Fisher sorrise debolmente.
«Che c’è, Crile?» chiese Tessa. «E se non ci fosse traccia di Rotor? Cosa faresti? Vorresti tornare sulla Terra deluso? Avresti l’universo a portata di mano, ma rinunceresti?»
«No. Sto solo chiedendomi quanto ci vorrà per installare i rivelatori e tutti gli altri marchingegni che potrebbero venirti in mente. Tra un paio d’anni raggiungerò i cinquanta. A cinquant’anni, gli agenti dell’Ufficio devono abbandonare il servizio attivo. Ricevono incarichi amministrativi e rimangono sulla Terra dietro una scrivania, e non possono più viaggiare nello spazio.»
«Be’?»
«Tra un paio d’anni, non avrò più i requisiti necessari per il viaggio. Diranno che sono troppo vecchio, e non avrò l’universo a portata di mano, in conclusione.»
«Sciocchezze! Io partirò, e ho già superato i cinquanta.»
«Tu sei un caso speciale. È la tua nave, no?»
«Anche tu sei un caso speciale, dal momento che insisterò per averti a bordo. E poi, non sarà facile trovare le persone adatte per l’Ultraluce. Sarà già un problema convincere qualcuno a offrirsi volontario. E dovranno essere volontari… perché non possiamo rischiare di affidare la nave a delle reclute maldisposte e spaventate.»
«Perché non dovrebbero offrirsi volontari?»

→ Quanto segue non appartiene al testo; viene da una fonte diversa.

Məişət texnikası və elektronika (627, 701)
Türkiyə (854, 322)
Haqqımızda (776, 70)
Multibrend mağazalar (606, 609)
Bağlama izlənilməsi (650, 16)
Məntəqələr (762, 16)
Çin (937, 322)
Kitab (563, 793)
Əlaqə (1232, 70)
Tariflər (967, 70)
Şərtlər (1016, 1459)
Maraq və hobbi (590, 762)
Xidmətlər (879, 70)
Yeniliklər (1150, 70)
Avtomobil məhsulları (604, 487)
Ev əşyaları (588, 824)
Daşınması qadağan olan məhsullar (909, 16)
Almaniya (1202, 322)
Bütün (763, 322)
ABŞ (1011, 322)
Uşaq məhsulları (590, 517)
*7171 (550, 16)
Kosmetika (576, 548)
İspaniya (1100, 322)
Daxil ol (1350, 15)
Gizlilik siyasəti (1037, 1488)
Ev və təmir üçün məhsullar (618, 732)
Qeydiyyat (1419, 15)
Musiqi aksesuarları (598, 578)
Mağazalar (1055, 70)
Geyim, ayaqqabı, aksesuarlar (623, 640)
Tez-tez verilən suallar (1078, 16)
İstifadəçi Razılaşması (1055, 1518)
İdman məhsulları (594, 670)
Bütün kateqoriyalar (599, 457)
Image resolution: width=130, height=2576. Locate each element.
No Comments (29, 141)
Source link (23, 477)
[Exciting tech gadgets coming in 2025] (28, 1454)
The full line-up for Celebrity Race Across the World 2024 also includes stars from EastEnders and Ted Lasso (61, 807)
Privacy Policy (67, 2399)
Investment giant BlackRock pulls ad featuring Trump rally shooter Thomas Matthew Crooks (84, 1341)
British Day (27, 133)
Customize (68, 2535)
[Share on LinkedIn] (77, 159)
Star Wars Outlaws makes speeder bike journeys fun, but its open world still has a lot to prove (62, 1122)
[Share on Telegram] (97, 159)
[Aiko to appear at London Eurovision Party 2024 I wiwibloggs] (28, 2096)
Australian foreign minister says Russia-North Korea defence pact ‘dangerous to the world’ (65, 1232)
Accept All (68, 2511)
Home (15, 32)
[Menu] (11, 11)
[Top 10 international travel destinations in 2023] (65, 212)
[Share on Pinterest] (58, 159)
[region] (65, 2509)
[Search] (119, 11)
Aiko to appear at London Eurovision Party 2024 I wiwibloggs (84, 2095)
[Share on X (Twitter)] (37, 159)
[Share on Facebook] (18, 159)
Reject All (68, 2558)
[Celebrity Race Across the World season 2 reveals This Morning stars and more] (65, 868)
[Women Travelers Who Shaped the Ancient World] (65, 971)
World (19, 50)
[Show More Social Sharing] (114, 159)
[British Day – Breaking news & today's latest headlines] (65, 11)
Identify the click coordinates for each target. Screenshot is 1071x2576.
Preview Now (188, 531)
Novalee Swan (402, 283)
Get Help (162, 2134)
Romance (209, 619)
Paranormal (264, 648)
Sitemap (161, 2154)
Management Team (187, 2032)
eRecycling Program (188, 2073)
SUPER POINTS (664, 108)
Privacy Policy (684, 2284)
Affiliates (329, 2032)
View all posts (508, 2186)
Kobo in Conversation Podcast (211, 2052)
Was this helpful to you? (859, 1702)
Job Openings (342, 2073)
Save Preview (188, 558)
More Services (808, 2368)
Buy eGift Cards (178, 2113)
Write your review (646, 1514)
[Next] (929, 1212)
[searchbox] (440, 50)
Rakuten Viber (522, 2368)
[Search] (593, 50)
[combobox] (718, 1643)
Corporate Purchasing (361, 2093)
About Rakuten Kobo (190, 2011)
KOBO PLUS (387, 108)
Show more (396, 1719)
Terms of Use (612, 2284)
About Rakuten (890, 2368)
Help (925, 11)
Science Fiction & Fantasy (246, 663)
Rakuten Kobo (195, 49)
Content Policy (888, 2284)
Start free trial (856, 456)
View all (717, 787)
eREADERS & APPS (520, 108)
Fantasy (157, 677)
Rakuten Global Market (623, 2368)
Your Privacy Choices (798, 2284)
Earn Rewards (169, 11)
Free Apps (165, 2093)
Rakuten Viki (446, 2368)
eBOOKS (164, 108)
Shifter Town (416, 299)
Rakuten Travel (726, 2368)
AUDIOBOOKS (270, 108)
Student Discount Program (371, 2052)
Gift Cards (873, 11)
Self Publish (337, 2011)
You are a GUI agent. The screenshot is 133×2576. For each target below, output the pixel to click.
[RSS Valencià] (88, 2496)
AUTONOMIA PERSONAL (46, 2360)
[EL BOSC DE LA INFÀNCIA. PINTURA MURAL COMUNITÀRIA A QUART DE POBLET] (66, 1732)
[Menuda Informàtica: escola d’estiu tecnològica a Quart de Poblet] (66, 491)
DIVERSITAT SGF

«Perché sono terrestri, mio caro Crile, e per quasi tutti i terrestri lo spazio è sinonimo di orrore. L’iperspazio è qualcosa di ancor più orribile, quindi la gente si tirerà indietro. Ci saremo noi due, e ci serviranno altri tre volontari e, credimi, non sarà facile trovarli. Ho tastato il terreno, ho sentito parecchie persone, e per il momento ho solo due elementi validi che hanno fatto una mezza promessa: ChaoLi e Henry Jarlow. La terza persona deve ancora saltar fuori. E anche se per caso i volontari poi fossero una dozzina, tu non sarai escluso perché io insisterò e ti vorrò al mio fianco come ambasciatore in previsione di un incontro con i rotoriani… se sarà necessario. E comunque ti prometto che la nave partirà prima che tu compia cinquant’anni.»
Finalmente, Crile Fisher sorrise, risollevato. «Tessa, ti amo. Sai, ti amo davvero.»
«No… non so se mi ami davvero, soprattutto quando lo dici con quel tono, come se fosse un’ammissione sorprendente per te. È strano, Crile, molto strano… sono quasi otto anni che ci conosciamo, che viviamo insieme, che facciamo l’amore, ma non l’hai mai detto una sola volta.»
«No?»
«Credimi, ho ascoltato. E sai cos’è strano, poi? Non ho mai detto che ti amo, eppure ti amo. Non era iniziata così, questa storia. Secondo te, cos’è successo?»
Fisher rispose sottovoce: «Forse ci siamo innamorati a poco a poco e non ce ne siamo mai accorti. A volte può succedere, non credi?».
E si sorrisero timidamente, quasi stessero chiedendosi che fare a questo punto.